Advantages of using IaC

Answer 15

• Increasing the reusability of code
• Reducing the time spent by operations team creating infrastructure components
• Increasing the speed of infrastructure creation
• Reducing the likelihood of configuration errors by leveraging common templates

Question 16

API

Answer 16

APIs are standard interfaces used to interact with web-based services in a programmatic fashion. Cloud service providers create APIs and then expose them to their customers to allow customer code to provision, manage, and deprovision services.

Question 17

API Keys

Answer 17

Similar to passwords. When a user sends a request through an API, they also send their API key to authenticate the request. Cloud provider validates the API key and checks that the user, system, or application associated with that key is authorized to perform the requested action.

Question 18

Three Open Source Cloud Assessment Tools

Answer 18

ScoutSuite, Pacu and Prowler

Question 19

ScoutSuite

Answer 19

Is a multicloud auditing tool that reaches into the users accounts with cloud service providers and retrieves configuration information using those services API’s. Deeply probes the service configuration and searches for potential security issues

Question 20

Pacu

Answer 20

Is not a scanning tool but rather a cloud-focused exploitation framework, similar to Metasploit. Works specifically with AWS accounts and is designed to help attackers determine what they can do with the access they have to an existing AWS account.

Question 21

Prowler

Answer 21

Is a security configuration testing tool, quite similar to ScoutSuite in purpose. Prowler performs deeper testing of some parameters, but it is limited to scanning AWS environments.

Question 22

Cloud Access Security Brokers (CASBs)

Answer 22

Software tools that serve as intermediaries between cloud service users and cloud service providers. This positioning allows them to monitor user activity and enforce policy requirements.

Question 23

Inline CASB Solution

Answer 23

Physically or logically reside in the connection path between the user and the service. They may do this through a hardware appliance or an endpoint agent that routes requests through the CASB. This approach requires configuration of the network and/or endpoint devices.

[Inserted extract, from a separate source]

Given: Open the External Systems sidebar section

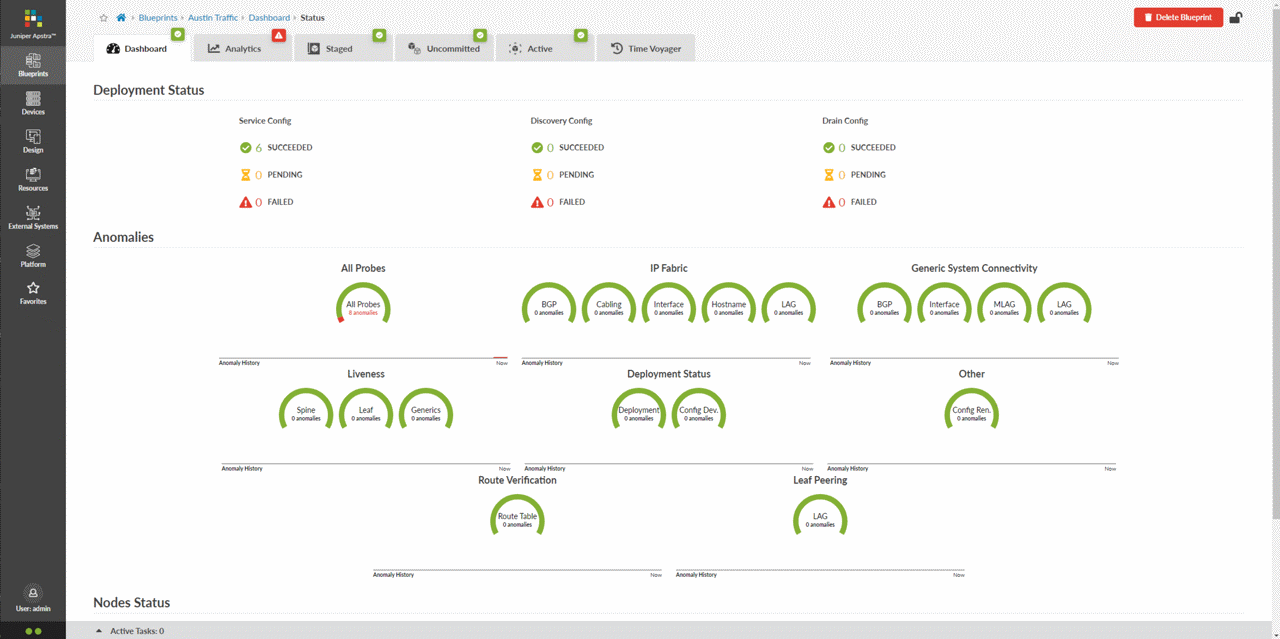Looking at the screenshot, I should pos(32,217).
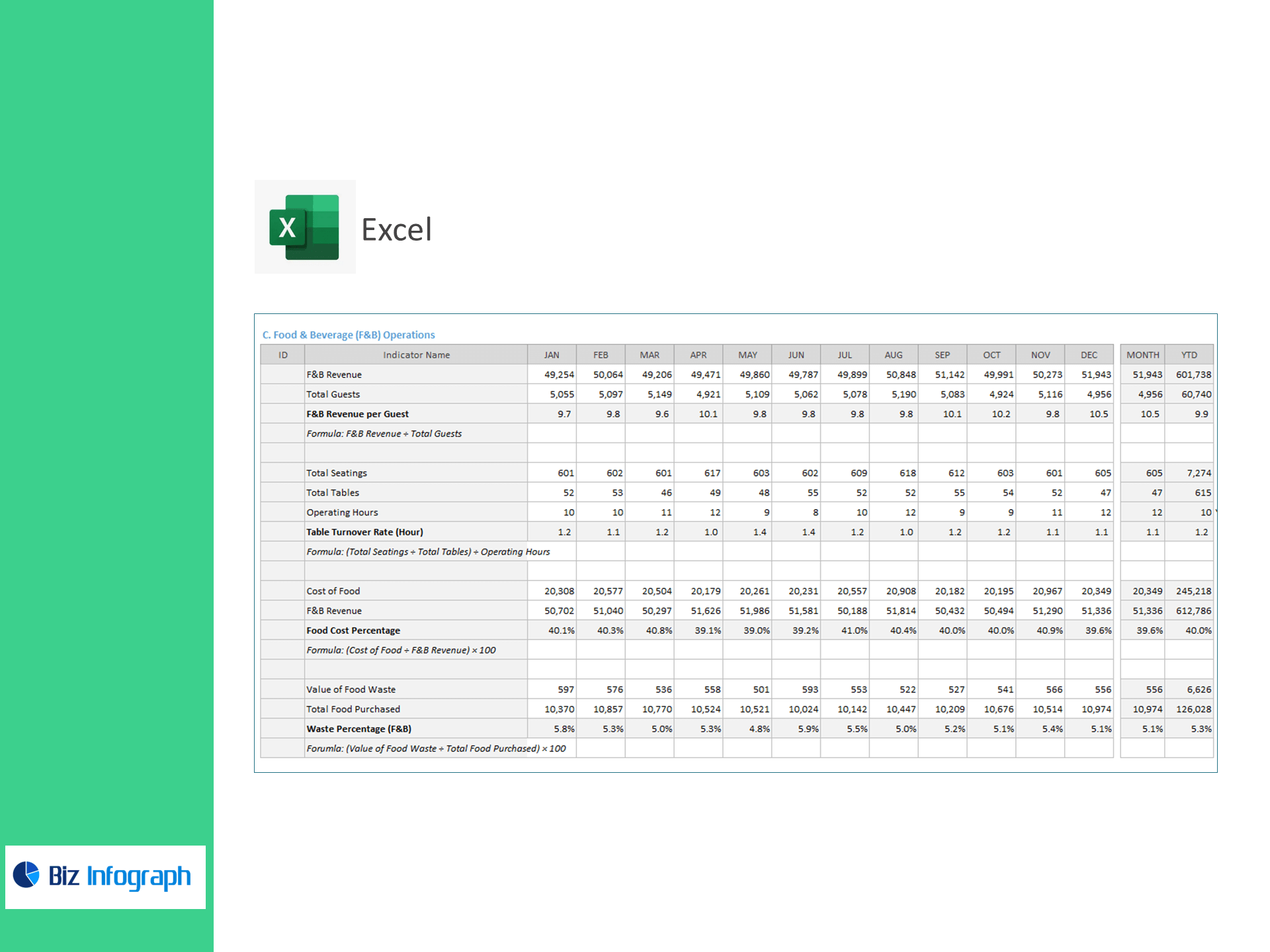This screenshot has height=952, width=1270.
Task: Select the DEC month column header
Action: [1089, 355]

It provides the advantage of seeing requests before they are sent to the cloud service, allowing the CASB to block requests that violate policy.

Question 24

API-based CASB

Answer 24

Do not interact directly with the user but rather interact directly with the cloud provider through the provider’s API. This approach provides direct access to the cloud service and does not require any user device configuration. However, it also does not allow the CASB to block requests that violate policy. API-based CASBs are limited to monitoring user activity and reporting on or correcting policy violations after the fact.

Question 25

Describe the 4 Types of Cloud Services

Answer 25

Infrastructure as a service (IaaS) offerings provide customers with access to storage, computing, and networking capabilities—the basic building blocks of technology solutions. Software as a service (SaaS) offerings provide customers with a complete application, built and managed by the provider. Platform as a service (PaaS) offerings allow customers to run their own applications on an infrastructure managed by the provider. Function as a service (FaaS) offerings allow customers to execute discrete units of code on the provider’s infrastructure.